*** Opening DATA FOR THIS TASK ***

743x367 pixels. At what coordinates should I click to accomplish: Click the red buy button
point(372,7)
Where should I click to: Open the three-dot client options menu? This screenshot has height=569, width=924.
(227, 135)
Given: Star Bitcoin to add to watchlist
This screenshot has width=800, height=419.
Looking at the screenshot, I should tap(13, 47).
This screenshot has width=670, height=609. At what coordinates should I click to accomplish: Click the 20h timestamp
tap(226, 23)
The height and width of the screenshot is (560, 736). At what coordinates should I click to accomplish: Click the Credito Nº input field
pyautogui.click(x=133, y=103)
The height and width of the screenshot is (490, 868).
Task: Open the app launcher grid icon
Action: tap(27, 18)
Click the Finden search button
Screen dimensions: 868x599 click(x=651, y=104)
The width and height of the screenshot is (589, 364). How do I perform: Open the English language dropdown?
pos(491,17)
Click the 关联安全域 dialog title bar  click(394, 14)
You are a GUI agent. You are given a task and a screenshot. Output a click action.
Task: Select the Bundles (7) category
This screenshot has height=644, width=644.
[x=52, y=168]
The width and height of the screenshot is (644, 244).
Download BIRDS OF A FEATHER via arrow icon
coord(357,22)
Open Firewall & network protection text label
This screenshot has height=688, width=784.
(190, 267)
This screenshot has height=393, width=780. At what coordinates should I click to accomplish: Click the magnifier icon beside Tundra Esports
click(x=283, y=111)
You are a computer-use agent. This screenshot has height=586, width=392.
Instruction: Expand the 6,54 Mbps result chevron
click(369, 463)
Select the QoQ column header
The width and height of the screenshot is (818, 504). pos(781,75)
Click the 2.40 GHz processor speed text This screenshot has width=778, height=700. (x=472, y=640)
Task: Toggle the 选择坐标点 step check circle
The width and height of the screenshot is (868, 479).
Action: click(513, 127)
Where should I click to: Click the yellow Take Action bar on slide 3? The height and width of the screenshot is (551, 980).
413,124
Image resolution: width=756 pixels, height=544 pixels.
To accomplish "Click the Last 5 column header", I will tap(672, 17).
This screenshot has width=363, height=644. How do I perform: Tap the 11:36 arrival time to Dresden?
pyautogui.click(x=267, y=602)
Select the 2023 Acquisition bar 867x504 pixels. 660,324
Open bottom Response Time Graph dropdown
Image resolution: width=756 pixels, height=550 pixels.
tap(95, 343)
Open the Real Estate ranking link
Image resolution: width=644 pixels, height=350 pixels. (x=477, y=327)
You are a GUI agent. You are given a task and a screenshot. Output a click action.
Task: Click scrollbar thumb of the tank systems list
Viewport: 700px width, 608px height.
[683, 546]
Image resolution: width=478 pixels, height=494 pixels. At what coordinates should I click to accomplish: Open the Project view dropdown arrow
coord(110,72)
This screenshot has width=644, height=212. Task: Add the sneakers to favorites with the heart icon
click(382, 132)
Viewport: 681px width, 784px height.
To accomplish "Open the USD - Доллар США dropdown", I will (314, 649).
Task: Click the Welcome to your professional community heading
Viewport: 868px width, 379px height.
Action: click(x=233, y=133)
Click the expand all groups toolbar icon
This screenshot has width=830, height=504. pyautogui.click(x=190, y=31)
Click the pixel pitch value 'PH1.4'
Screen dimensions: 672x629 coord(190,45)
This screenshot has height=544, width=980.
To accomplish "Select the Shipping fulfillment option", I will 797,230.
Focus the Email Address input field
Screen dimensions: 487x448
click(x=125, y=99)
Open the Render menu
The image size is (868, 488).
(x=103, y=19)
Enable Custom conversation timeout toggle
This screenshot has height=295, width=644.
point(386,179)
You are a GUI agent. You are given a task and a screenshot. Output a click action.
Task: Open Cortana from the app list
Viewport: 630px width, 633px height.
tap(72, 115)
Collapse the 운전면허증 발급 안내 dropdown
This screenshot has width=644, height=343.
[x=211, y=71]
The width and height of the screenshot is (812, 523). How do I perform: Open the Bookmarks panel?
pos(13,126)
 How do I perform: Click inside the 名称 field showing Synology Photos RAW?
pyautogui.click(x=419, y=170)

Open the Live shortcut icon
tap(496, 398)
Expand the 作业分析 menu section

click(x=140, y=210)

*** Closing DATA FOR THIS TASK ***

Across these entries, count each line where the string "will" shows up. Give only the count.

3